大阪大学(阪大)は、細菌遺伝子分配の仕組みを低温電子顕微鏡法と一分子イメージングを活用することにより解明したと発表した。
同成果は同大大学院生命機能研究科の藤井高志研究員(現 理化学研究所)、難波啓一 教授と英国ケンブリッジMedical Research Council分子生物学研究所のJan Lowe氏らの共同研究グループによるもので、詳細は米国科学誌「Science」電子版に公開された。
大腸菌などの細菌は細胞分裂時に、遺伝情報を格納した「プラスミド」と呼ばれるDNA分子を娘細胞に均等に分配する機構を備えている。多数存在するプラスミドは細胞が中央で分裂することにより約半数ずつに分配されるが、小数(4~6個)しか存在しないプラスミドは細胞全体に均等に分布していないため娘細胞に分配できない可能性が考えられるが、ParM, ParR, parCと呼ばれる3種類の分子によって精巧な分配が実現されている。
今回の研究ではこのプラスミドの均等分配の仕組みを、ParM繊維の低温電子顕微鏡による構造解析と、ParM/ParR/parC複合体の一分子光学計測による動態観察により解明を行った。

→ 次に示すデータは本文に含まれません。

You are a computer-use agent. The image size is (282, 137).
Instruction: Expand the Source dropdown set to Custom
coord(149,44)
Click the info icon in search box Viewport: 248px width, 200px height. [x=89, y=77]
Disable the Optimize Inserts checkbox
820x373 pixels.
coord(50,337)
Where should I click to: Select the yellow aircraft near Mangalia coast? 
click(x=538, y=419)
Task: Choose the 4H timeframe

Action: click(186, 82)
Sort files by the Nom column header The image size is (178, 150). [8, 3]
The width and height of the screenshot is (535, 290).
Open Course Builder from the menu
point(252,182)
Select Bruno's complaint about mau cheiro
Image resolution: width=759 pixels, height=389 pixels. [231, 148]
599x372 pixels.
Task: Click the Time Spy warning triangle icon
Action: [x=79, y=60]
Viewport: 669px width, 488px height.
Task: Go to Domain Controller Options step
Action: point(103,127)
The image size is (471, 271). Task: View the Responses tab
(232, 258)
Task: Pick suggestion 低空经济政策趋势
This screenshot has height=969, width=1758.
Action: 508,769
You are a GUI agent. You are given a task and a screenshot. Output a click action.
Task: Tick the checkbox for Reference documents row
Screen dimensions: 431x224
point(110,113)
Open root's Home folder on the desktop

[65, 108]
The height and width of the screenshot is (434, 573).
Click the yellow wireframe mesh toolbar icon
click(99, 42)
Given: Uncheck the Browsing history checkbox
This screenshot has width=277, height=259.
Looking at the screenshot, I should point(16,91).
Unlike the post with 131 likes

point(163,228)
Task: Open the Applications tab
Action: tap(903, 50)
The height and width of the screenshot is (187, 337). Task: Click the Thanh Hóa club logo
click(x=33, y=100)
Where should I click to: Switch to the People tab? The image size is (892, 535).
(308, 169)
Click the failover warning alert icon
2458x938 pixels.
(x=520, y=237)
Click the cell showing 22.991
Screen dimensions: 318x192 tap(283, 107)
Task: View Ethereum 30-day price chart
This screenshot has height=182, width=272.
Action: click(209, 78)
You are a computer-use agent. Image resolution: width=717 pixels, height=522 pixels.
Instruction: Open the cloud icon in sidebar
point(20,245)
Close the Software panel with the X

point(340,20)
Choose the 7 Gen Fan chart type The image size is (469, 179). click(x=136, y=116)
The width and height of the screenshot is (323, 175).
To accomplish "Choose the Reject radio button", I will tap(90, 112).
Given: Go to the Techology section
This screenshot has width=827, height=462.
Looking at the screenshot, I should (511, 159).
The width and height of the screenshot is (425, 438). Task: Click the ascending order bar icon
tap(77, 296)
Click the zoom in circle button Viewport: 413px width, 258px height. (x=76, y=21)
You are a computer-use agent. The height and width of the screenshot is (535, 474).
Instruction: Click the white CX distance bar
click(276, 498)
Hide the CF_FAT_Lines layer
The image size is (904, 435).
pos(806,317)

ParMは筋細胞のアクチンと似たタンパク質で、らせん状に重合して繊維を形成している。また、ParRはこのParM繊維の先端に結合し、プラスミドを繊維の端に結合するアダプターの役割を担うとともに、ParMの重合を助けて繊維形成を4倍加速させる。そしてparCは運ばれるプラスミドの部分配列で、これまでは、一本のParM繊維の両端にParRとparCが結合し、繊維が両端方向に伸長することで一対のプラスミドを細胞両端に移動させるものと信じられてきた。
しかし、今回の研究により、2本のParM繊維が逆平行にバンドルを形成し、それぞれの片端にのみ結合したParRにより繊維が一方向に伸長しつつ、伸びるたびに逆平行スライディングを起こすことでバンドルが伸び、その両端に結合したプラスミドを細胞両端に送り届けることが明らかとなった。研究グループによると、この逆平行バンドル化とスライディングがプラスミド均等分配の肝であり、これまでの定説が覆されたとする。
さらに1分子光学計測によりParM繊維の逆平行バンドル化とスライディングが頻繁に起こっていることも観察したほか、低温電子顕微鏡法による高分解能構造解析によりParM繊維の構造を明らかにし、2本の繊維からなる逆平行バンドルの原子モデルを構築し、繊維間相互作用に関わるParMのアミノ酸を同定。このアミノ酸を変異させたところ、2本の繊維のスライディングが停止することが確認された。これにより、機能的アミノ酸が繊維表面に存在して繊維間の自発スライディングを引き起こし、それによって逆平行バンドル化が自然と生じるらしいことが判明。この結果、一対のプラスミドのそれぞれを細胞両端に向かって運搬し引き離す仕組みが明らかになったとする。
プラスミドの均等分配機構は、細胞が分裂し子々孫々まで遺伝子を伝え増殖するために必須なものであり、研究グループでは、今回の成果により、遺伝子分配機構の本質に一歩近づいたとしている。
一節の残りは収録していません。